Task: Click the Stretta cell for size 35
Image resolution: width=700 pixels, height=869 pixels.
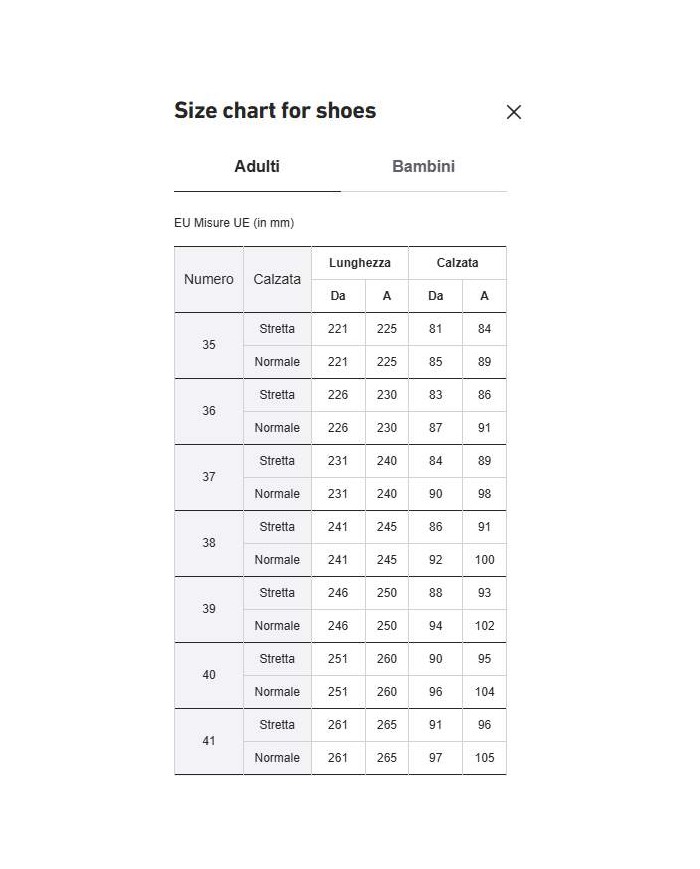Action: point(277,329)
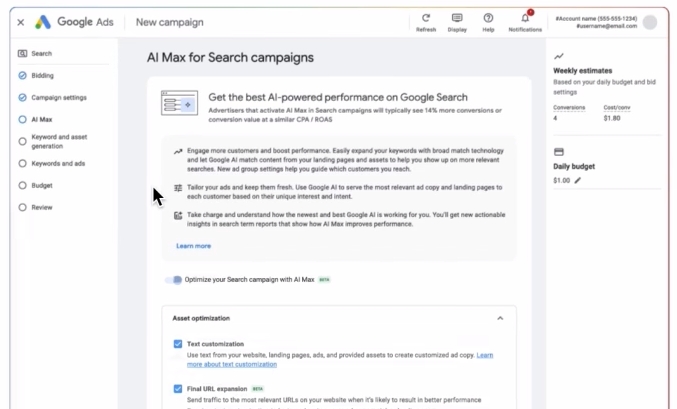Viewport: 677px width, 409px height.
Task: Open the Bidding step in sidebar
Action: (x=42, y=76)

## PROBLEM DETAILS
Your job is to transcribe the records exactly and in full. Pictures are not part of the copy.

## FINISHED EXERCISE
Task: Click the Stretta cell for size 35
Image resolution: width=700 pixels, height=869 pixels.
Action: point(277,329)
Viewport: 677px width, 409px height.
Task: Open the Bidding step in sidebar
Action: (x=42, y=76)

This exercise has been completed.